Looking none the worse for wear when he finally made it to SUTD's Lecture Theatre 1, Prof Villani proceeded to reduce the audience to fits of laughter, asking them to "close your eyes and think of all the billions and billions of particles around you which are bumping into you, bumping against each other, like crazy cows".

That is more drearily known as the kinetic theory of gases. Yet he proved mathematically that an unusual state of matter known as plasma does not obey some of the rules of this universal theory, earning him the Fields Medal for his work.

Other vivid examples in his lecture bore witness to the power of beautiful things in inspiring the mind of the mathematician. Like the beautiful and complex shapes of corals in the sea that actually follow very simple mathematical rules.

Or that Albert Einstein did not care about the "applications" of general relativity when he choreographed the ballet of mathematical equations that threatened the venerable laws of Isaac Newton.

Yet the Global Positioning System would flower from those tremendous equations, forever changing the way humans find their way through crowded cities or across the continents and oceans.

Prize winners like Prof Villani are sometimes intimidated by all the ardent expectation of scientific ambassadorship and dismayed by the time and energy taken away from their research. But the intrepid Frenchman rose to the occasion.

Appointed director of the Institut Henri Poincare in Paris the year before he was bestowed the Fields Medal, he took time from his personal research to devote more of it towards providing administrative support for visiting researchers exploring maths-related topics.

"Meeting of ideas often comes from meeting of people," he said, explaining the importance of an institute "devoted entirely to making people meet".

He also gives talks overseas to expound the beauty and value of maths and science to audiences from Asia to Africa, helping to propagate the culture of curiosity and creativity so vital to humanity.

As for the frustration that sometimes bubbles up when he is left out of front-line research, he said "it is much better to be frustrated than to feel bored".

One can tell that boredom has a hard time finding Prof Villani, who is married with two children and used to play competitive table tennis.

Before he left for the evening's concert, he introduced us to his giant toy spider, one the size of those bird-eating tarantulas found in South America, crawling on the lapel of his jacket.

Just one of many specimens from his collection of spider brooches, it was made for him by a man in Niger in sub-Saharan Africa. The piece has shiny metal legs radiating from a wire frame encasing a rough-edged piece of black rock.

The rock came from a place known for its wealth of dinosaur fossils - a homage to the theory of evolution enshrined in Charles Darwin's On The Origin Of Species, the book whose last line had inspired the name of the concert that night: Endless Forms Most Beautiful.

Drawing connections between seemingly far-flung subjects is a hallmark of Prof Villani's.

As a doctoral student in the 1990s, he derived intellectual nourishment from five different advisers contributing a delectable buffet of insights that deepened and broadened his understanding of the subject.

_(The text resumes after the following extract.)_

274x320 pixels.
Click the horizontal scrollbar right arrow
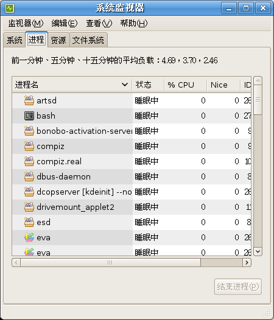point(247,262)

But when asked about emulating one of his heroes, the one after whom his institution was named, he is realistic about the futility of one person knowing everything in our information age.

"There is only one Poincare," he said of the mathematician from the late 19th century, "and he was the last mathematician to master the whole of mathematics."

But that does not stop Prof Villani from trying to embrace the world's endless forms most beautiful.